I am comfortable with AI. I use multiple tools. I stay up to date. This is not about resisting change or struggling to keep up.


It is about something else.


It is about the gap between what the role used to be, and what it is now.

Because when you have spent years being valued for strategic thinking, for creativity, for your ability to shape scientific dialogue, it is hard not to feel the difference when the role becomes more operational.


More process-driven. More about delivery than direction.


You can do the job. You can do it well. But it does not always feel like the same job.


And that is a difficult thing to articulate, because on the surface, everything looks like progress.


And layered on top of that is the broader context we are all working in. Leaner teams, tighter timelines, and a more uncertain job market make the shift feel sharper. It is not just that the role has changed. It is that it has changed at a time when there is less room to question it.


This Is Not a Step Back, But It Is a Trade-Off

To be clear, this shift is not inherently negative.


The current model allows for scale. It enables global alignment. It makes better use of digital channels. It lowers barriers to execution in local markets.


There are real advantages.


But it comes with trade-offs.


Depth can be lost in the push for volume. Craft can be diluted in the pursuit of consistency. Roles that were once defined by thinking and interpretation can start to feel defined by coordination and oversight.


None of this is dramatic. It is gradual. Structural. Easy to miss if you are not looking for it.


But once you see it, it is hard to unsee.


So Where Does That Leave Us?

I do not think the answer is to go back to 2018. That world does not exist anymore, and parts of it probably should not.

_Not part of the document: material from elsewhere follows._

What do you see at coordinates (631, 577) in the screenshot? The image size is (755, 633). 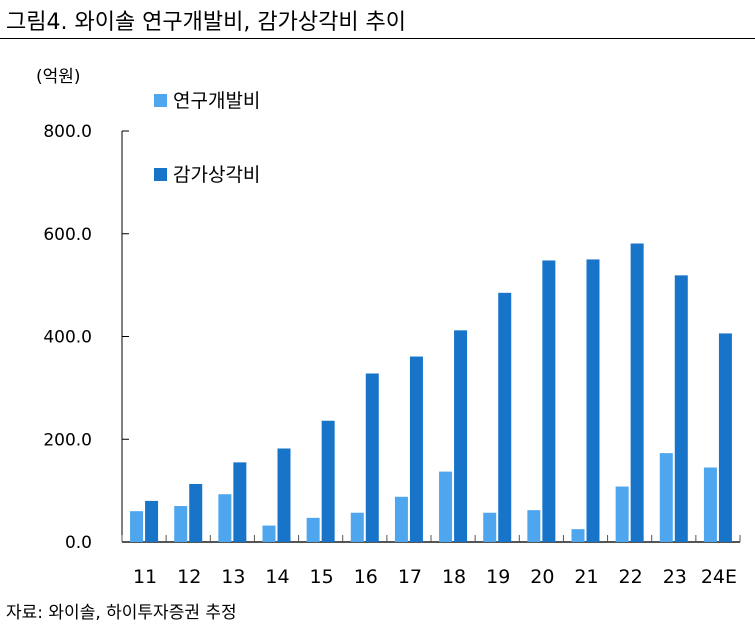 I see `x-tick-label: 22` at bounding box center [631, 577].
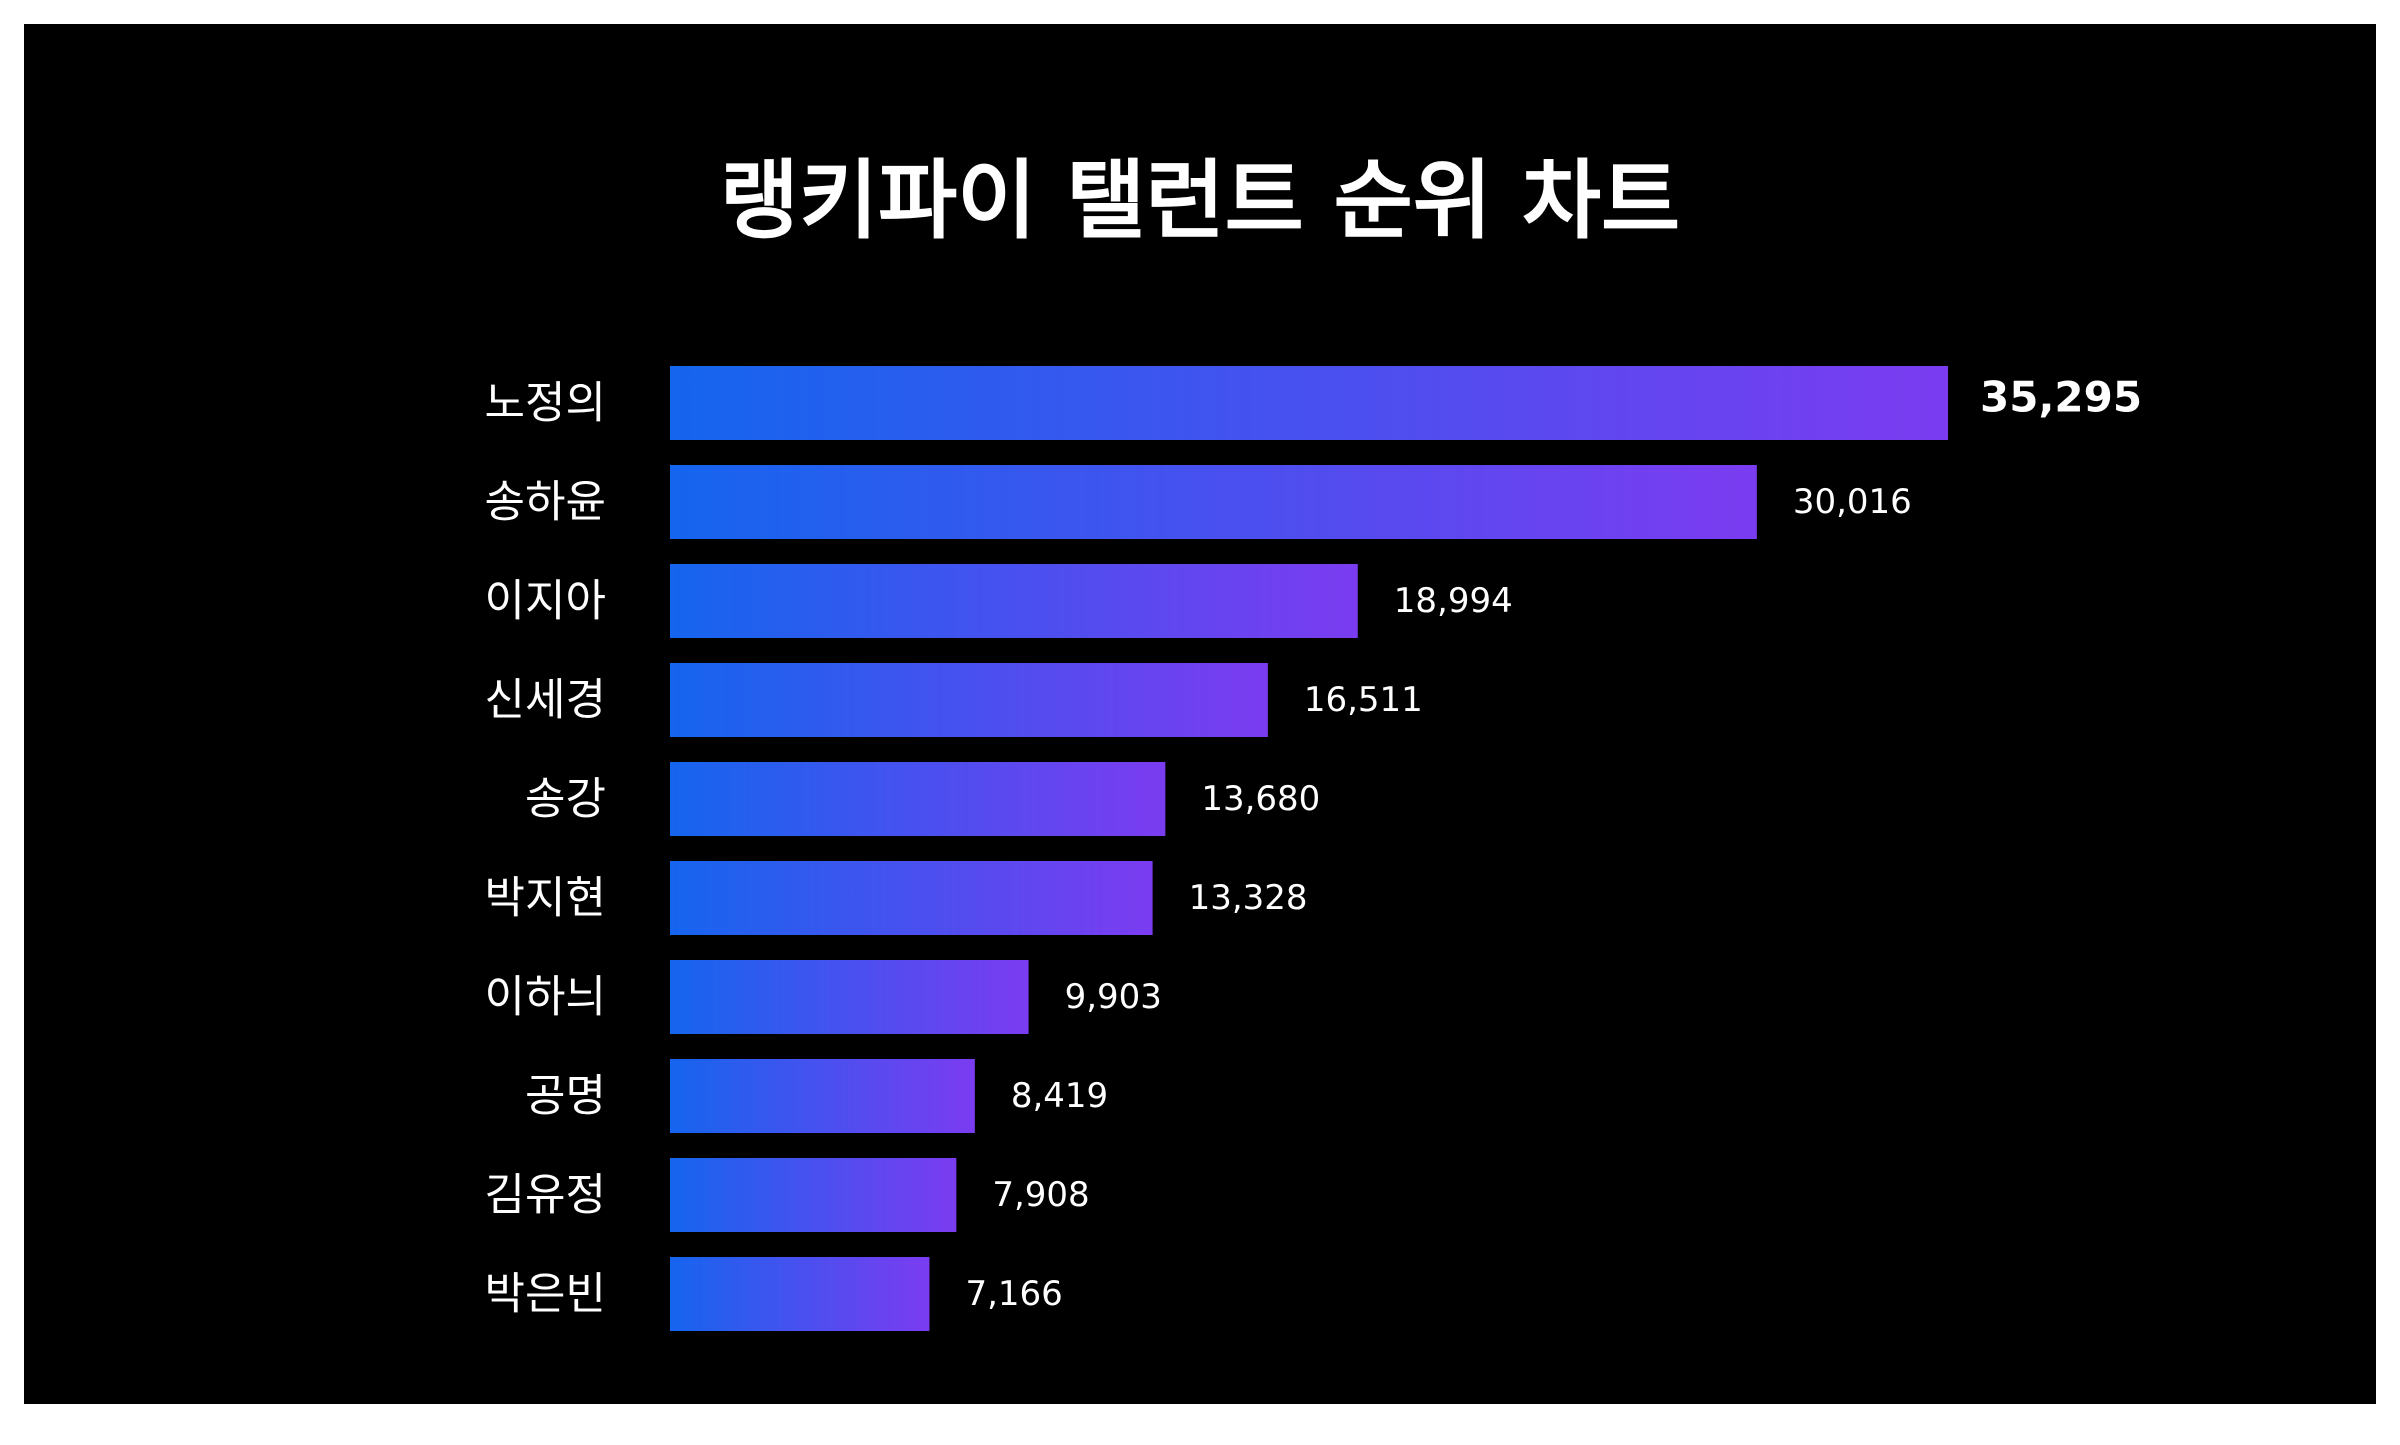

But I do think it is worth asking what we want to carry forward.


What aspects of the role still matter? Where does expertise add the most value? And how do we make sure that, in a system optimized for efficiency, we do not lose the parts of the work that actually require judgment, insight, and experience?


Because if content can be generated faster, then the real question is no longer how quickly we can produce it.


It is what role human expertise plays once production is no longer the bottleneck.


And maybe that is the real challenge.


Not adapting to change, but deciding what is still worth holding onto as everything else shifts.